Whilst there have already been readings of this being about possible white power as well as a variety of what could be called anti-left stances this is far too simple. This new world is not just a place where we have back versus white, but there are serious political, economic and social realties that have come to the fore which like today is something that divides people along rigid lines. Unlike the world in which we live where there is a right wing President in office who seems at peace with disrupting the left as well as behave like some new millennium Nixon this new one is run by the left, so a figurehead like Robert Redford is apt to be able to embody this for all audiences who know his obvious allegiances. This is a world we can see what would happen to the right if the left were in charge, making laws that were not agreed with and where the price for disagreement can be ultimate. We live in an age where right wing politicians globally are making a comeback in many countries and hard liners are making their feelings grow. At the same time we are also seeing the lot flex their own muscles in social media where they are negating others opinions so that wokeness and SJW are able to influence where there should be none, these are juxtaposing narratives which exist in “Watchmen”. I am looking forward to how these dichotomies shake out in weeks to come and if they can be brought together somehow, unlike in real life.

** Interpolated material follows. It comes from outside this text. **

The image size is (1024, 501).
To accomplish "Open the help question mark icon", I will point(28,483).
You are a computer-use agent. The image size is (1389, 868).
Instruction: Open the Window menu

This, and the the next episode has been directed by Nicole Kassell who was responsible for the excellent “Woodsman” (2009), that actually covered some similar themes around identity, responsibility as well as payback. Since her debut she has almost only worked on television which is a great loss, but with this episode she flexes her muscles creating a look, feel and style that I hope continues through to the rest of the season.
Episode One: It’s Summer and We’re Running Out of Ice
During the Black Wall Street massacre at Tulsa in 1921, a black child loses his parents in the ensuing chaos and escorts an orphaned baby to safety. Flash forward to an alternate 2019 in which police officers wear masks to conceal their identities; Officer Charlie Sutton is hospitalized after being shot by a member of the Seventh Kavalry, a white supremacist group influenced by Rorschach. Chief Judd Crawford calls for retaliation to hunt down the shooter. Angela Abar, a policewoman who “retired” and “runs a bakery”, catches wind of the shooting and hunts down a suspect under her secret persona of Sister Night. Using help from another vigilante, Looking Glass, she elicits the shooter’s location at a cattle ranch with other Kavalry members. Angela, Judd and other officers hunt them down, instigating a shootout that results in all Kavalry members’ deaths, including the shooter. Some time after the shootout, Judd runs over a spike strip while driving to the hospital to visit Sutton. Angela receives a call from someone who instructs her to find something at a countryside tree. She heads to the location, where she sees an elderly black man in a wheelchair below a lynched Judd. Meanwhile, an old lord at an unspecified country estate celebrates an “anniversary” with his two servants.